> **Tareas**:
#1 Convierte en una lista breve el párrafo del artículo sobre los gamines que empieza con "Los problemas no se resuelven" y conserva sus datos principales.
#2 Prosigue el artículo sobre los gamines a partir de su última oración.

> **Texto de lectura**:
------

Por: Gustavo Páez Escobar

El caso de la remesa de gamines a Bogotá, dispuesta por un inspector de Santa Marta para limpiarle la cara sucia a la ciudad con motivo de la reunión de los mandatarios de Colombia, Vene­zuela y Panamá, confirma la costum­bre muy común de sacarles el cuerpo a los problemas. Al puntilloso funciona­rio se le ocurrió que empacando a los menores en unos vagones del ferroca­rril quedaría Santa Marta limpia de pordioseros, raterillos y gente ociosa. Quiso despejar las playas y calles de tales estorbos para darles a los visitan­tes la sensación de que la ilustre ciudad no tenía manchas. Es lo mismo que hacen muchos al barnizar las fachadas de sus casas y convivir, en la intimidad, con la mugre.

Los problemas no se resuelven ocul­tándolos o ignorándolos. Los gamines no se acabarán, en Santa Marta ni en ninguna de nuestras ciudades, trasladándolos al vecino. Alrededor de este complejo mundo de la vagancia infan­til se han devanado los sesos los soció­logos estudiando una de las mayores lacras que azotan a la sociedad. Los gobiernos son conscientes de que el mal tiene raíces muy profundas, difíci­les de cortar de buenas a primeras, y aplican distintas medidas para contrarrestar esta calamidad pública, ya que no puede hablarse de extermi­narla.

El gamín, ese personaje tan metido en nuestra idiosincrasia, es un produc­to del medio. Hay gamines porque hay subdesarrollo. Hay gamines porque hay pobreza. Hay gamines porque hay irresponsabilidad. Hay gamines porque hay delincuencia. Podría también, a la inversa, señalarse que hay delincuencia porque hay gamines. Es, en efecto, es­te tópico uno de los mayores interrogantes que deben afrontar los gobier­nos. Pero la sociedad no puede desen­tenderse de este capítulo, que lamenta­blemente se trata a veces con indife­rencia y sin la necesaria profundidad.

------

> **Fragmento de origen**:
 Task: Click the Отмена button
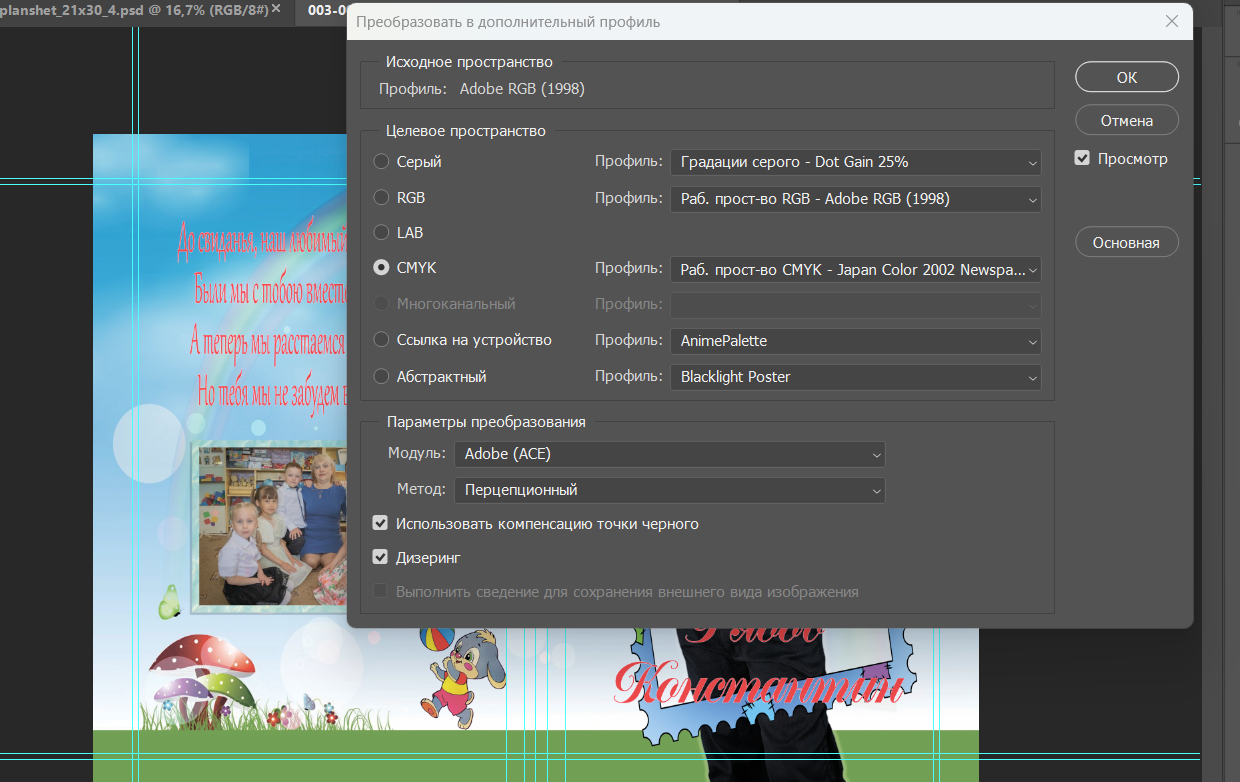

------

> **Respuestas**:
#1
- Los problemas no se resuelven ocultándolos ni ignorándolos.
- Llevar a los gamines a otra ciudad no acaba con ellos, ni en Santa Marta ni en ninguna otra ciudad del país.
- Los sociólogos han estudiado a fondo la vagancia infantil, una de las mayores lacras de la sociedad.
- Los gobiernos saben que el mal tiene raíces muy profundas, difíciles de cortar de buenas a primeras.
- Por eso aplican distintas medidas para contrarrestarlo, pues no cabe hablar de exterminarlo.

#2
En nuestros centros urbanos, sobre todo, acosa esta población marginada que va de puerta en puerta pidiendo la caridad pública. Resulta, desde luego, un muestrario indeseable para exhibir, pero es preciso reconocer que es un componente de la sociedad que no puede ocultarse. También en Venezue­la, como en Panamá, como en las ciu­dades más avanzadas del mundo, existe indigencia.

Si pudiéramos solucionar el proble­ma como lo hizo el inspector de ma­rras, llenando unos vagones y trasla­dando a otro sitio este pasivo humano, no existirían dificultades y ni siquiera necesitaríamos inspectores. Este ejem­plo tipifica la conducta de mucho fun­cionario que, ante el primer tropiezo, opta por el camino más fácil y termina escapándose por la tangente. Los pro­blemas se trasladan con desconcertante ligereza de un lugar a otro, de un día a otro, de un escritorio al vecino, y raro es el funcionario realmente consciente de ellos que se resuelve a afrontarlos, a dilucidarlos, a buscarles solución.

El primer requisito para desempeñar un puesto debería ser la capacidad para resolver problemas. La política común es la de esquivar responsabilidades y dejar que las cosas se enderecen solas. Es un deplorable estado general de incompetencia con el que uno se tropieza a cada instante, lo mismo en los escrito­rios más altos que en los más modestos. No sigamos la técnica del avestruz. Y no pretendamos engañar a los demás escondiendo nuestros defectos, pues hay protuberancias imposibles de ocul­ar, y ni siquiera de trasladar.

La Patria, Manizales, 17-IX-1975.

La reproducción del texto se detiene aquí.